Se explica, por esto, el espíritu vivamente nacionalista -no anti-extranjero- de la China revolucionaria. El capitalismo extranjero, en la China, como en todos los países coloniales, es un aliado de la reacción. Chang-Tso-Lin, el dictador de la Manchuria, típico tuchún; Tuan-Chi-Jui, representante en Pekin del partido “anfu”, esto es de la vieja feudalidad; Wu-Pei-Fu, caudillo militar que adoptó en un tiempo una plataforma más o menos liberal y se reveló, luego, como un servidor del imperialismo norteamericano; todos los enemigos, conscientes o inconscientes, de la revolución china, habrían sido ya barridos definitivamente del poder, si potencias no los sostuvieran con su dinero y su auspicio.

Pero es tan fuerte el movimiento revolucionario que ninguna conjuración capitalista o militar, extranjera o nacional, puede atajarlo ni paralizarlo. El gobierno de Cantón reposa sobre un sólido cimiento popular.
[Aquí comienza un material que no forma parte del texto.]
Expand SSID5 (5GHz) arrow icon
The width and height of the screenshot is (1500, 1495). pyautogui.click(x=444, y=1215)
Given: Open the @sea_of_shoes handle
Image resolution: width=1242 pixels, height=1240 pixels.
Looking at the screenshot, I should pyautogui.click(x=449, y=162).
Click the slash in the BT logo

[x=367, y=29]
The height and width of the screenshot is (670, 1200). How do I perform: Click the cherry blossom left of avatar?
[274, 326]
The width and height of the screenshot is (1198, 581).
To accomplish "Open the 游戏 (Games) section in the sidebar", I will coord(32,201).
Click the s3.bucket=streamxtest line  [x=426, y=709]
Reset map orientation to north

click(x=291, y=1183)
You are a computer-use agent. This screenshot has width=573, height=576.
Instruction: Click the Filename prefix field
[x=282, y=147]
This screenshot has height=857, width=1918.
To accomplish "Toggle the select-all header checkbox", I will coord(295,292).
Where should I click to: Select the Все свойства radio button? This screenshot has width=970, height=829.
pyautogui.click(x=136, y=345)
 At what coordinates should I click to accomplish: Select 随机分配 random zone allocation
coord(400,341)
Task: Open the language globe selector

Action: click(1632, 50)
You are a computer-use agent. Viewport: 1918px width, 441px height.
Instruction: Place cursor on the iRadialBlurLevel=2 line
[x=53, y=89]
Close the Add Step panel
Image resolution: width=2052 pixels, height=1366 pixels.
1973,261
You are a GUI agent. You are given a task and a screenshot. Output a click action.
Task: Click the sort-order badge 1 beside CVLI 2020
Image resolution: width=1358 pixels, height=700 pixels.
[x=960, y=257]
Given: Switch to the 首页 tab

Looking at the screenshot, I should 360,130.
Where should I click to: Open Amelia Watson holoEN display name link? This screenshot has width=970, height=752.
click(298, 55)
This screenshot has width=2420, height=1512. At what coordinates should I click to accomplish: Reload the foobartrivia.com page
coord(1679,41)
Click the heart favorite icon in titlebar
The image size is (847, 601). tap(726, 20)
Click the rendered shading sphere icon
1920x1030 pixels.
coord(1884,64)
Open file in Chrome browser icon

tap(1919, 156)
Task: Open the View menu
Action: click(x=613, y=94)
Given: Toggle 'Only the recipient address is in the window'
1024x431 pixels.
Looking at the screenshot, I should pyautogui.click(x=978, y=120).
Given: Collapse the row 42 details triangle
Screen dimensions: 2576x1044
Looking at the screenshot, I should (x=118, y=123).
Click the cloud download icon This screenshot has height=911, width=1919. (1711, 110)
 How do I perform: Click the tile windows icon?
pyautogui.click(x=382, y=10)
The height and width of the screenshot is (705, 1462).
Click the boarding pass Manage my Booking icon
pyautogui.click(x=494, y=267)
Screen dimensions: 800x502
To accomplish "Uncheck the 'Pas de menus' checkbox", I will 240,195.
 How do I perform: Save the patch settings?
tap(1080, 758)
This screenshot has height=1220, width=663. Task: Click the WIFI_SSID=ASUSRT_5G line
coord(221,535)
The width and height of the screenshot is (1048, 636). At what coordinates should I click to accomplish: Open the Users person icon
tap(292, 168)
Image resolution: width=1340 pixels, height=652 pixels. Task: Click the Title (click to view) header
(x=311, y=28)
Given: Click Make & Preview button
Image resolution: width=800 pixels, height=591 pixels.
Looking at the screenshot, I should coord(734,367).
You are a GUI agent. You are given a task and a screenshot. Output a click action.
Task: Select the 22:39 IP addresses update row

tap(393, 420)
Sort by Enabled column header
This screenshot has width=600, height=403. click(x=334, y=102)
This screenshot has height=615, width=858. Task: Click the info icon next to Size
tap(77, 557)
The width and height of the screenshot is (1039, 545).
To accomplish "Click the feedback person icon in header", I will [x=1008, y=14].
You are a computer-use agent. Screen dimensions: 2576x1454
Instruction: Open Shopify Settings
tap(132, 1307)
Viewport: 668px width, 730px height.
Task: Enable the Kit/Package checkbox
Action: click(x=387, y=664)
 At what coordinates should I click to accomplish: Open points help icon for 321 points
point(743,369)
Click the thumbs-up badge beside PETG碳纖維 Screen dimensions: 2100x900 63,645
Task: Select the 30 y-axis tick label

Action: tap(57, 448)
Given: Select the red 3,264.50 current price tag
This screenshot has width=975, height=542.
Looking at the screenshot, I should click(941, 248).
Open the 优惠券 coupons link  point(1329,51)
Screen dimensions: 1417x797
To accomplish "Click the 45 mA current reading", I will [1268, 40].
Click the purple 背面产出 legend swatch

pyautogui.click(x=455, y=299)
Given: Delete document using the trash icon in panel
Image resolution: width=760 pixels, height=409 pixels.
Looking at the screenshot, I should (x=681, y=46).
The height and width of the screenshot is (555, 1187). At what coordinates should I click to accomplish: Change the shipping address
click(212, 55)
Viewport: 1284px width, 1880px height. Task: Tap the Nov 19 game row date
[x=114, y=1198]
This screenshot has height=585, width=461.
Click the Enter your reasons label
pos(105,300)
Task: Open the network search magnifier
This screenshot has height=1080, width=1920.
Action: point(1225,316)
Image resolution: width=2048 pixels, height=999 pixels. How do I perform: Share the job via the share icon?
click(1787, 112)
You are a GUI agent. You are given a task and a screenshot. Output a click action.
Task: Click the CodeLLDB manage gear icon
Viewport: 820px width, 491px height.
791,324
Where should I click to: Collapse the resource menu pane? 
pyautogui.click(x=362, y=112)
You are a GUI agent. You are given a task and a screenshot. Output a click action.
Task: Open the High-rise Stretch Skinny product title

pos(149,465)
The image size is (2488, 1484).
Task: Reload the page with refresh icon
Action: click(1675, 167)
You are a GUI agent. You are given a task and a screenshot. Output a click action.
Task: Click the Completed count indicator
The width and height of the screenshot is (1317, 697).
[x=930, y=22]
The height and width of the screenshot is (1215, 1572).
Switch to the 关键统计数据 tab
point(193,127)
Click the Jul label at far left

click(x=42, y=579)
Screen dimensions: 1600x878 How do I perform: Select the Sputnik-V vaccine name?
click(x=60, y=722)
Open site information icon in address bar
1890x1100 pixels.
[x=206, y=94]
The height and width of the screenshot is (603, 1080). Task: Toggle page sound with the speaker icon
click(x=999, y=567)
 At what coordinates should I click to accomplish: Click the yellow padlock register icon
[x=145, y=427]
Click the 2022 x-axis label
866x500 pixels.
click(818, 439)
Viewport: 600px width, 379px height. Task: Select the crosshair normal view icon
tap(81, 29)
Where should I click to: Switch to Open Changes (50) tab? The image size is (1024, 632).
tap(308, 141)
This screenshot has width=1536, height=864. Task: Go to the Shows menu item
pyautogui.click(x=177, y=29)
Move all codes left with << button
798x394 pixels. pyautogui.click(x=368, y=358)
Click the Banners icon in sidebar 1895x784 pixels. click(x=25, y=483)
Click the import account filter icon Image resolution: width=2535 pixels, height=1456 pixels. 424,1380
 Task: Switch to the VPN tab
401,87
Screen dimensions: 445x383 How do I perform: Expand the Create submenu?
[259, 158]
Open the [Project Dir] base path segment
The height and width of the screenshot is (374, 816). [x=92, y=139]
La agitación revolucionaria, -temporalmente detenida en el norte de la China por la victoria de las fuerzas aliadas de Chang-Tso-Lin y Wu-Pei-Fu sobre el general cristiano Feng-Yu-Siang toma cuerpo nuevamente. Fen-Yu-Siang está otra vez a la cabeza de un ejército popular que opera combinadamente con el ejército cantonés.

Con la política imperialista de la Gran Bretaña que, en defensa de los intereses del capitalismo occidental, se apresta a intervenir marcialmente en Ia China, se solidarizan, sin duda, todas las fuerzas conservadoras y regresivas del mundo. Con la China revolucionaria y resurrecta están todas las fuerzas progresistas y renovadoras, de cuyo prevalecimiento final espera el mundo nuevo la realización de sus ideales presentes.